Yeah, anyway, moving on. Two more to go.
#2: Fuck You (Forget You) by Cee Lo Green: This is sort of the opposite of what ol' Bruno Mars was singin' in the last one. I guess Cee Lo's chick left him for another dude, and he's not the type to move on so easily, or handle things like an adult.
My endurance is definitely running low right about now. These songs just aren't any good. Oh great, there's this part towards the end where he sings in this whiny-cry baby voice and it is really terrible. As far as I can tell, this song is a hit based on it's snappy, and liberal use of the word "fuck". I guess everyone can sort of relate to the lyrics a bit too, but who cares, that doesn't make it a good song. Everyone could relate to a song about drinking water too, and I bet that would suck just as bad.

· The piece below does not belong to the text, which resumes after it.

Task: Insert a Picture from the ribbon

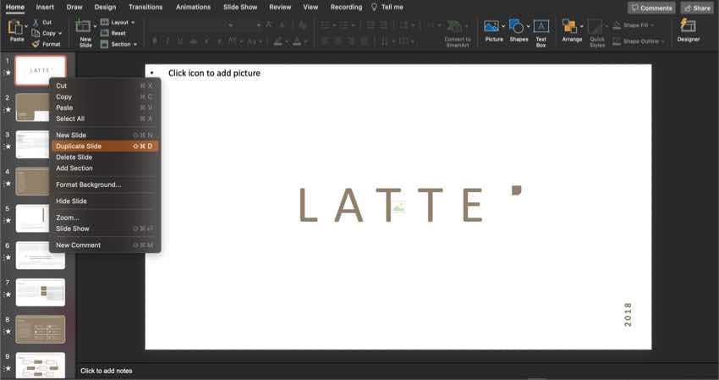Action: click(x=491, y=27)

#1: Born This Way by Lady Gaga: I'm pretty sure this will be my very first time ever listening to a Lady Gaga song. Give it up to me for achieving a life-long dream! L. Gaga strikes me as a Madonna rip off, but I have nothing to base that on other than her looks, which sort of reminds me of Madonna in her vogue era. Big surprise, unlike Madonna, Lady Gaga has a bad singing voice. Words of wisdom I've gleaned from this song: "Don't be a drag, be a queen".
Ok, scratch that earlier comment about Lady Gaga being a Madonna rip off, I've decided she's actually the love child of Madonna and Dee Snider from Twisted Sister. Take a look:
See the family resemblance?
Ok, my work is done here. What a dumb, torturous idea. Do yourselves a favor and listen to something else. Something that will inspire you and make feel good. I just sorta feel dead inside.